Magnum Sushi Bar | Pérolas de mil colares
"Ora, à esquina de certa rua, na zona nobre da cidade, há uma igreja, a de São João Baptista e do Santíssimo Sacramento. Os casamentos são frequentes, ali, por ser chique a paróquia e imponente a igreja. O arroz chove às cabazadas em cima dos noivos, à saída da cerimónia, num grande estrago de alegria. Depois dos casamentos, o sacristão ou porteiro da igreja, de cigarro ao canto da boca, varre o arroz para dentro das grades, por comodidade. Volta e meia há casório, sobretudo no bom tempo, ou aos domingos. É um desperdício de arroz, não sei donde vem o costume: talvez seja um prenúncio votivo de abundância, ou um símbolo do «crescei e multiplicai-vos» (como arroz). Aquela chuva de grãos atravessa as grades, resvala no plano inclinado do respiradouro, e, se não adere à sujidade pegajosa ou à pastilha elástica, ressalta para dentro do subterrâneo. A primeira vez que viu aquele arroz derramado no chão, e sentiu os bagos a estalar-lhe debaixo das botifarras, o limpa-vias não fez caso; varreu-os com o resto do lixo para dentro do saco cilíndrico, com um aro na boca. O arroz limpo e polido brilhava no escuro da galeria. O homem matutou: donde é que viria tanto arroz? O arroz vinha do Céu, como a chuva, a neve, o sol e o raio" Arroz do Céu, José Rodrigues Miguéis
Começo com um enxerto de um dos contos que mais me marcou enquanto criança. O Arroz do Céu de José Rodrigues Miguéis retrata a vida de um imigrante de leste, muito pobre, com sete filhos, a viver nos Estados Unidos da América e a trabalhar no metro e que sustentava a família com o arroz que caia pelos respiradouros do metro, desperdiçado pelos "ricos" de Nova Iorque. Este conto sempre me foi muito próximo porque falava, como já perceberam, de arroz. Confesso que já não o (re)lia há algum tempo, mas sempre que percorro as suas linhas, viajo para a minha infância, para uma noite fria de inverno, sentado à mesa, vendo o arroz preparado pela minha mãe a fumegar. Acho que é daí que vem a minha "panca" pelo arroz. O arroz é um belo alimento. É bonito quando cresce, linhas precisas de hastes verdes brilhantes perdendo-se no horizonte quente do verão. É bonito quando colhido, bagos de ouro recolhidos num celeiro. É bonito quando descascado provocando o surgimento de semente-pérolas. E é bonito quando cozido, branco puro e docemente perfumado.

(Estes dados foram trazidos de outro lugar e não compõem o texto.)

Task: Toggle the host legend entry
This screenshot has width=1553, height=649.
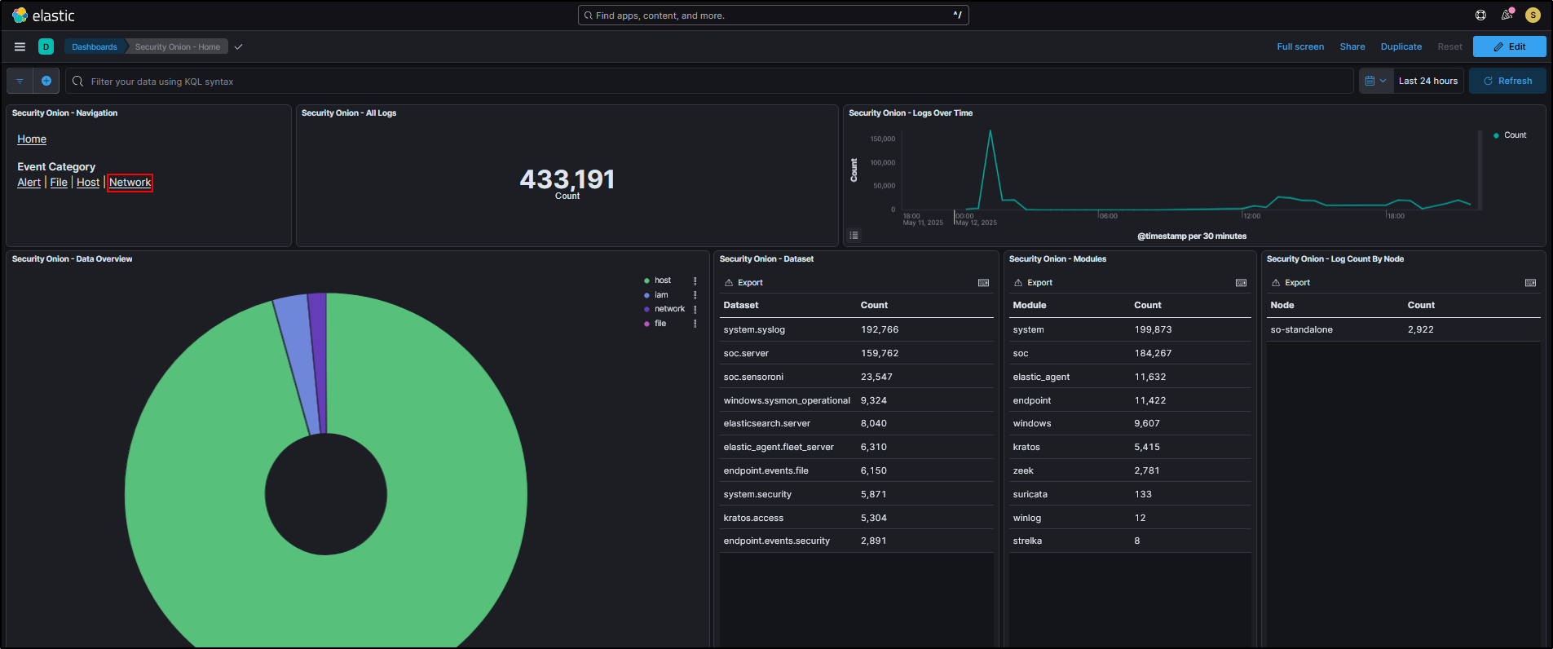Action: (662, 280)
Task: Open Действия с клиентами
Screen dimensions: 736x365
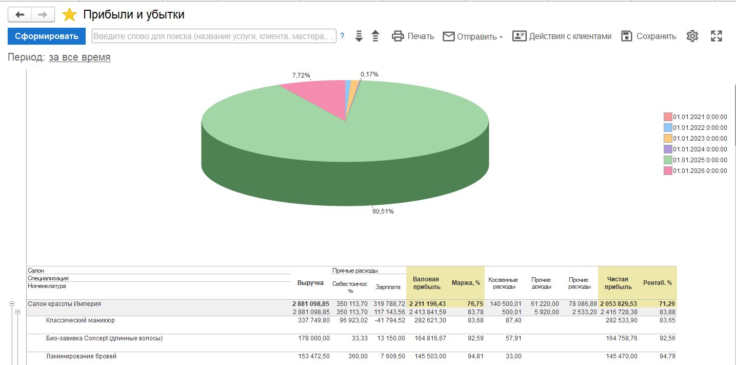Action: tap(562, 36)
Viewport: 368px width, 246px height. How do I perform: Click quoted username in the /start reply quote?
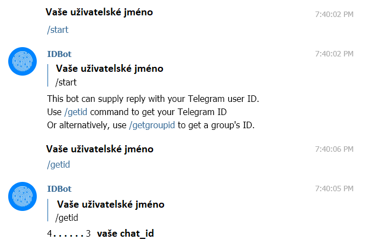[x=110, y=68]
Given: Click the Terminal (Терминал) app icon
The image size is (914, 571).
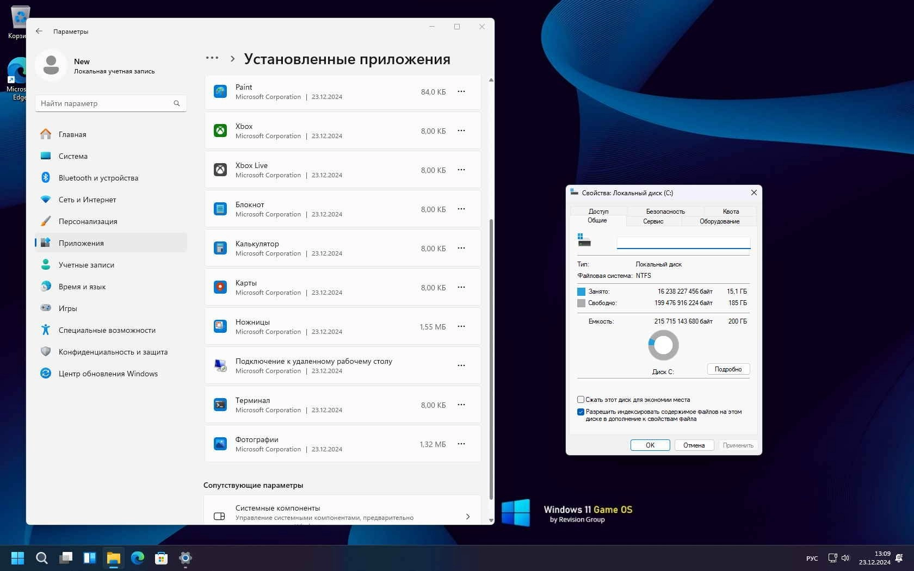Looking at the screenshot, I should (x=220, y=405).
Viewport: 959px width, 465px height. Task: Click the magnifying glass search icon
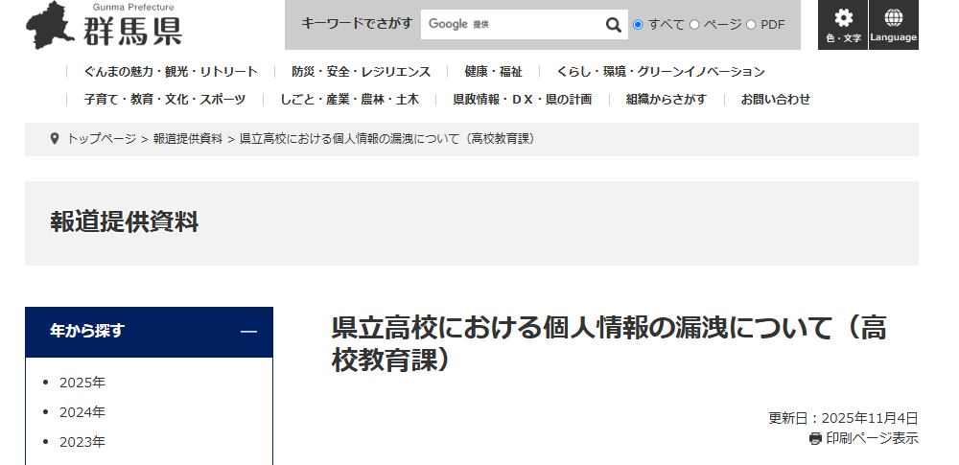pyautogui.click(x=614, y=25)
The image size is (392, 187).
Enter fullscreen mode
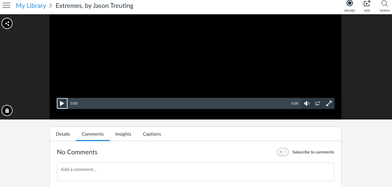pos(329,103)
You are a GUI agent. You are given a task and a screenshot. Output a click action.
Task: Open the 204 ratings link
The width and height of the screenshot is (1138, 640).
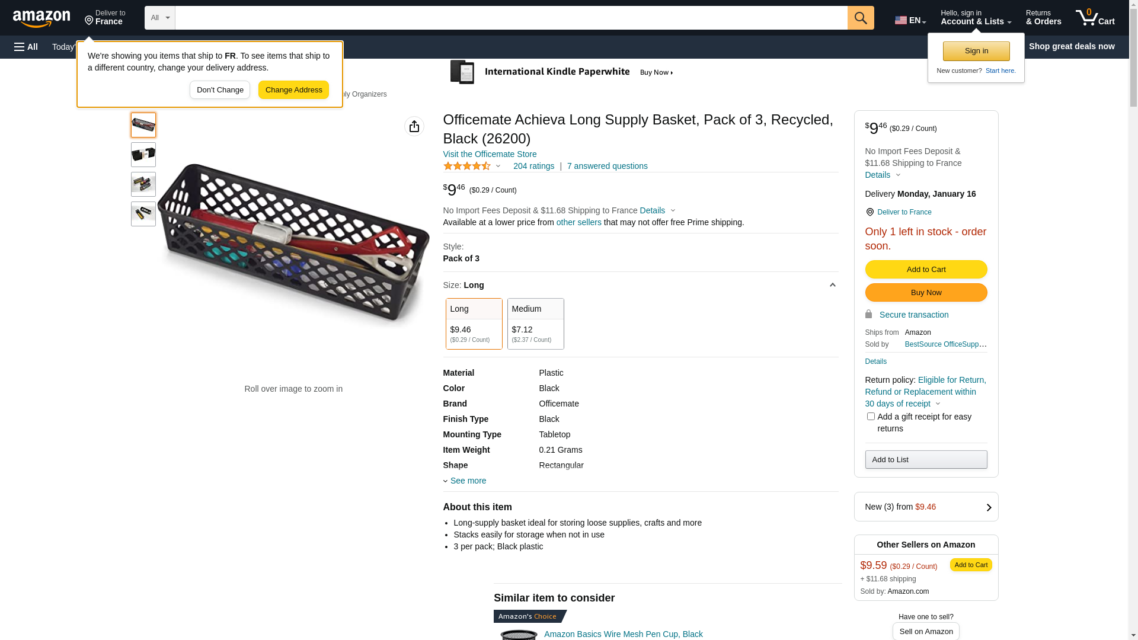pos(533,167)
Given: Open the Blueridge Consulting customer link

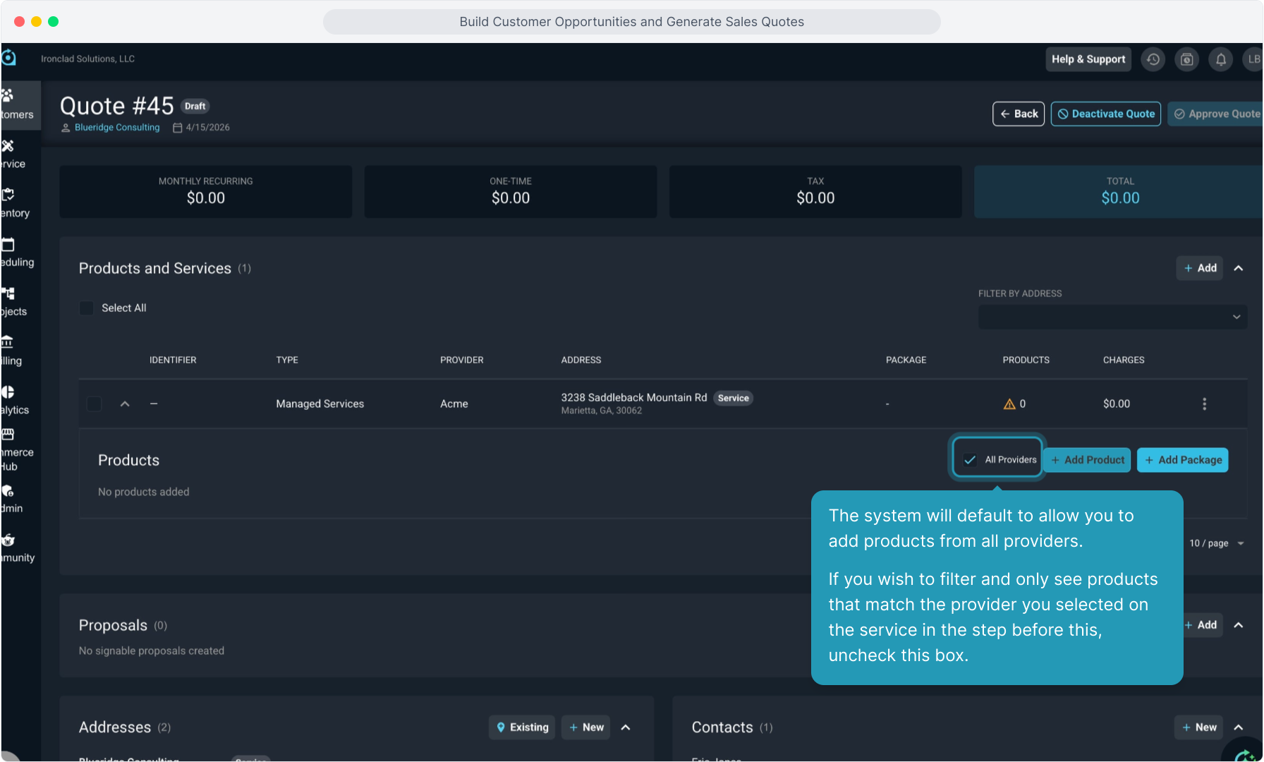Looking at the screenshot, I should pos(117,128).
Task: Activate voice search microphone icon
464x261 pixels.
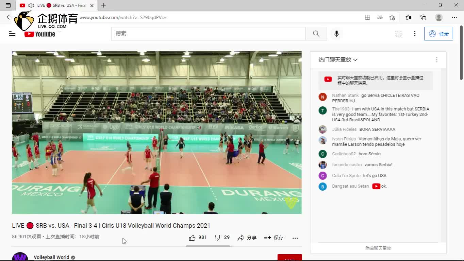Action: point(336,34)
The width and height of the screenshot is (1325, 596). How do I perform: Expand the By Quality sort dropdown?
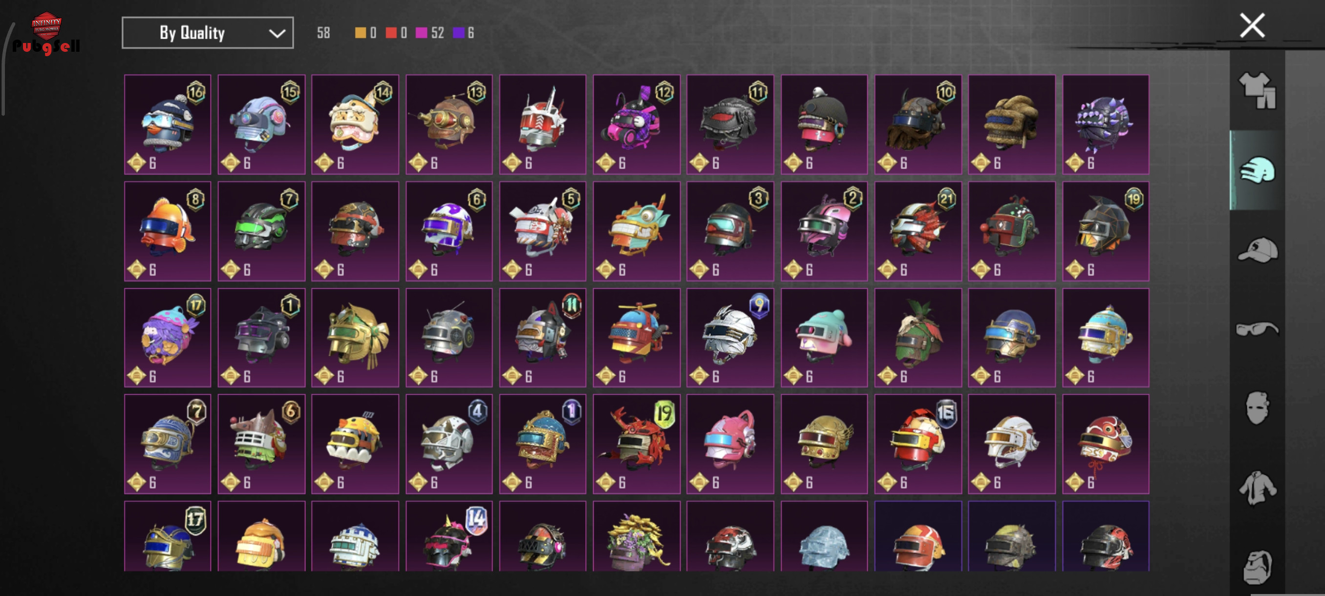pyautogui.click(x=208, y=33)
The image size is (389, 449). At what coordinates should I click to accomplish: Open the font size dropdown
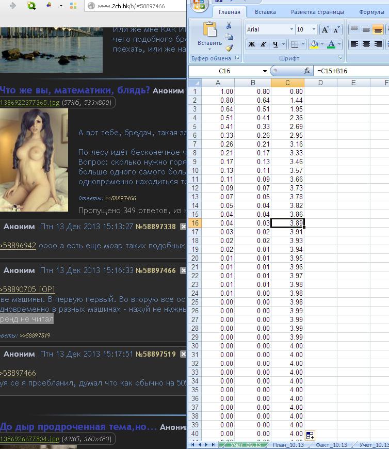[314, 30]
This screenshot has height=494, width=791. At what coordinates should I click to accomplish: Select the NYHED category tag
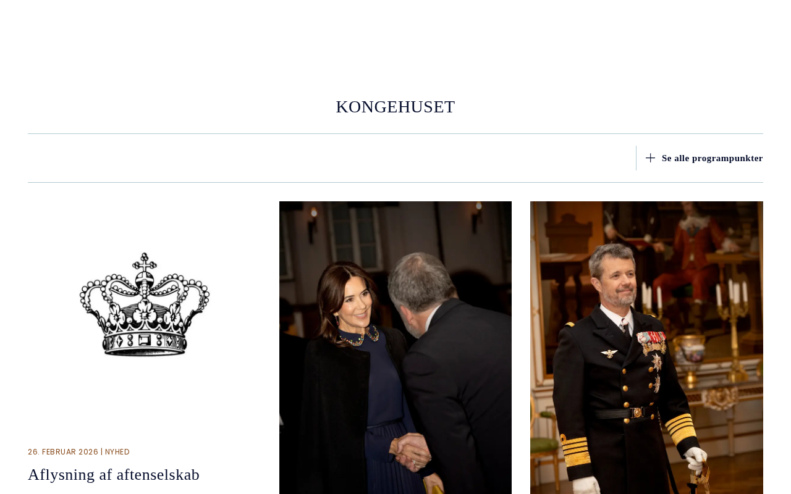117,452
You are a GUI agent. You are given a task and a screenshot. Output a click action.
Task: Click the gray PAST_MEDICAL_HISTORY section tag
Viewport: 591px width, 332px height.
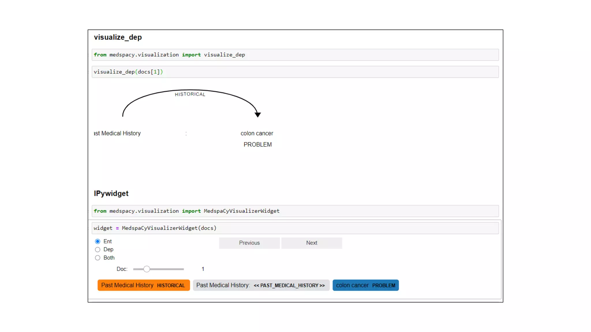click(261, 285)
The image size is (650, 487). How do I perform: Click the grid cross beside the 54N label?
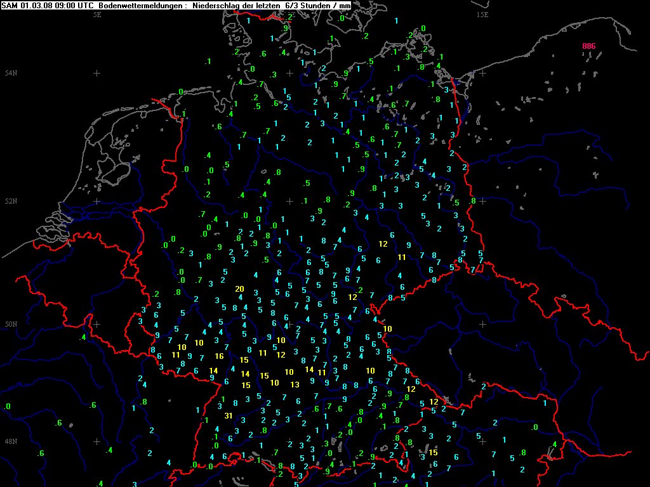(x=96, y=73)
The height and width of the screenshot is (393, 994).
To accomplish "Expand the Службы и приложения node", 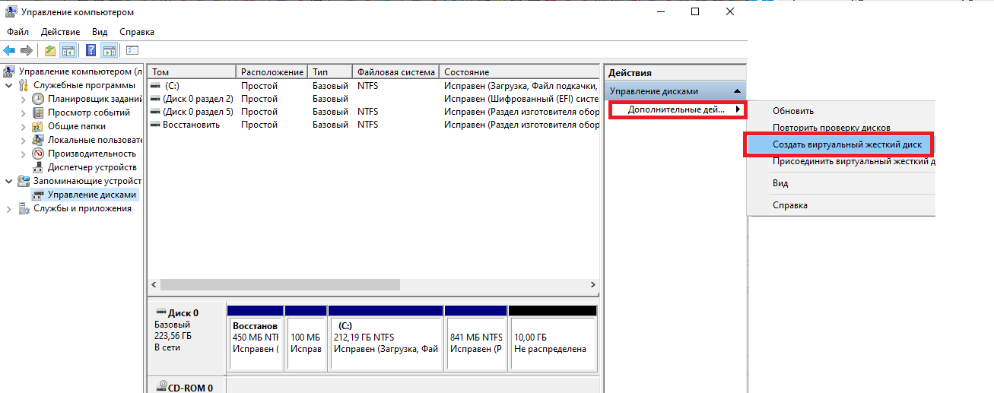I will coord(8,208).
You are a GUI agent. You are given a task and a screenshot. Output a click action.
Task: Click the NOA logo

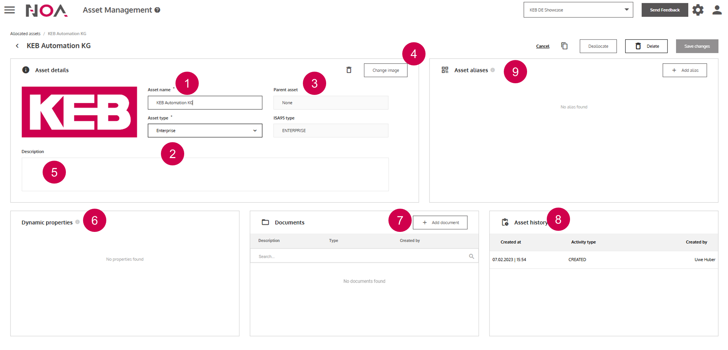point(47,10)
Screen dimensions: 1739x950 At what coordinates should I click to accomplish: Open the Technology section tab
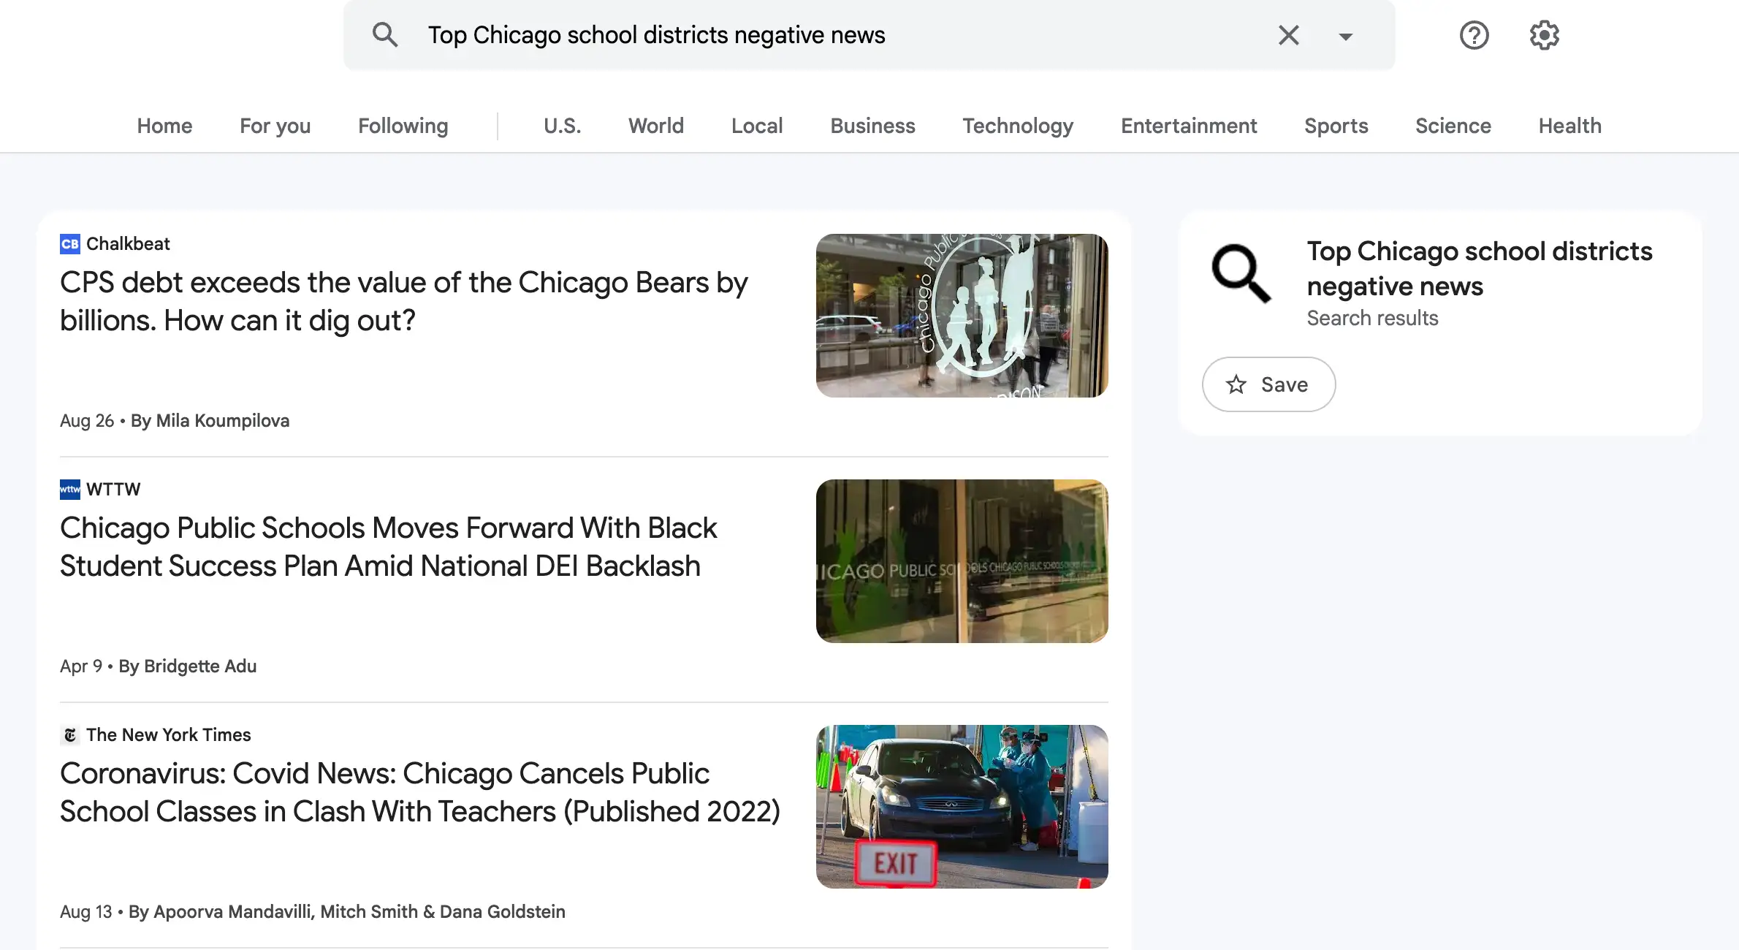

E porque me voltei a lembrar deste conto? Aconteceu aquando de uma conversa com o chef Jefferson Silva, proprietário das duas casas do Magnum Sushi Bar – a de Leça da Palmeira, aberta em setembro de 2016, e a do Porto, inaugurada em dezembro do mesmo ano. Também ele tem uma relação muito próxima com o arroz. Enquanto criança habituou-se a comer feijão e arroz, comida mais modesta, durante a semana e aos domingos ao jantar, comia também arroz, no momento gastronómico alto da semana, o sushi. A família do Jefferson Silva fez parte da grande imigração japonesa para o Brasil, que começou oficialmente no início do século XX, e que fez com que o Brasil conte hoje com maior população de origem japonesa fora do Japão, com cerca de 1,5 milhão de nipo-brasileiros. Os japoneses levaram para o Brasil frutas, legumes e vegetais que não existiam na culinária brasileira e ainda o sushi. Com o mesmo espírito aventureiro da sua família, o chef Jefferson Silva fez com que o seu sushi atravessa-se o oceano atlântico, desembarcando em Portugal.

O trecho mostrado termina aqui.